1. Down-size and decrease unnecessary chores and responsibilities.

Use a positive approach, such as, “It is time to plan ahead about moving to a retirement community where there are kind people and some of your friends so you have more time to do what you like, such as read and go for a walk every morning.”

Don’t use a negative approach, such as, “This house and yard are too much work for all of us. It is hard for you to take care of the house, the yard, and yourself. You need to move to a place where people are always around to help you.”

2. Partner with the person.

Use a positive approach, such as, “Let’s work together on the front porch, then go out for a nice dinner.”

Don’t use a negative approach, such as, “You really need to clean up that mess of old magazines, newspapers and piles of trash on the front porch.”

3. Focus on the person’s concern and subtly include your concern.

Use a positive approach, such as, “When you take this multi-vitamin, how about taking these “brain-vitamins” that the doctor prescribed to keep your memory strong?”

Don’t use a negative approach, such as, “The doctor prescribed these pills and you have to take them every morning.”

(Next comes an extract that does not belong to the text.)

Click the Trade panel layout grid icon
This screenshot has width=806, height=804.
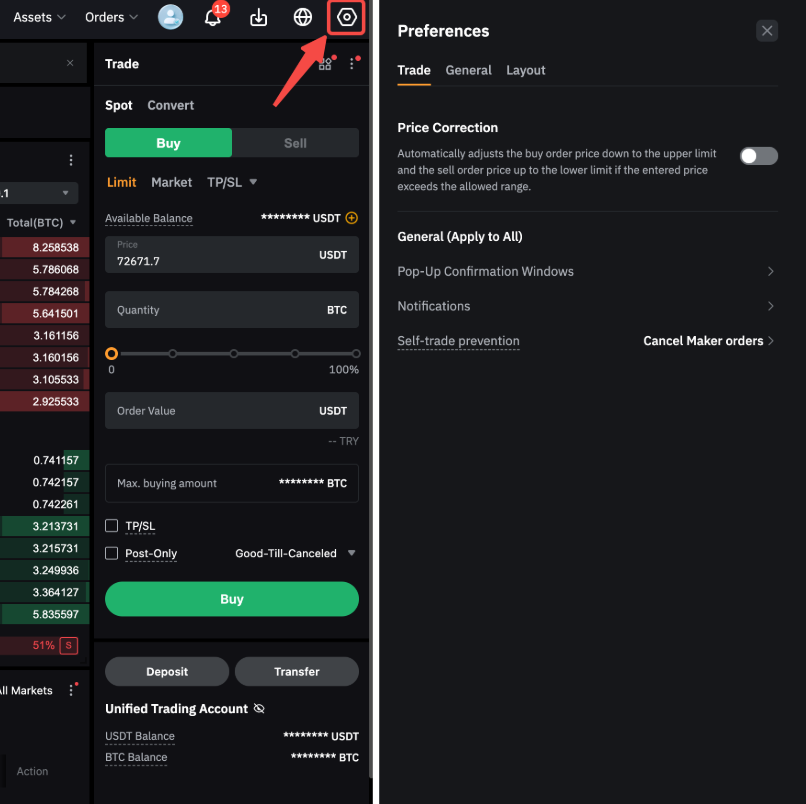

4. A gentle, positive voice should be part of a positive empathic approach.

Use a positive approach, such as, “To keep up with these bills, we should work as a team. I will come over on Saturday mornings with your favorite breakfast and we will write out the checks together. After you sign the checks, we will put them in their envelopes and take them to the mailbox.”

Don’t use a negative approach, such as, “You have to pay these bills on time. The utility companies have sent notices threatening to shut off the gas and electricity. I’ll handle the bills from now on.”

5. Provide available assistance and a structured schedule of tasks including personal care, activities including chores and leisure
activities, and “down-time” including a favorite activity or no activity.

Use a positive approach, such as, “After we walk the dog, we will finish the laundry and then sit down for some of that applesauce I cooked this morning.”

Don’t use a negative approach, such as, “There is so much to do? What do you want to do this morning? We have to walk the dog, finish the laundry, and clean the kitchen. The work really piles up fast around here.”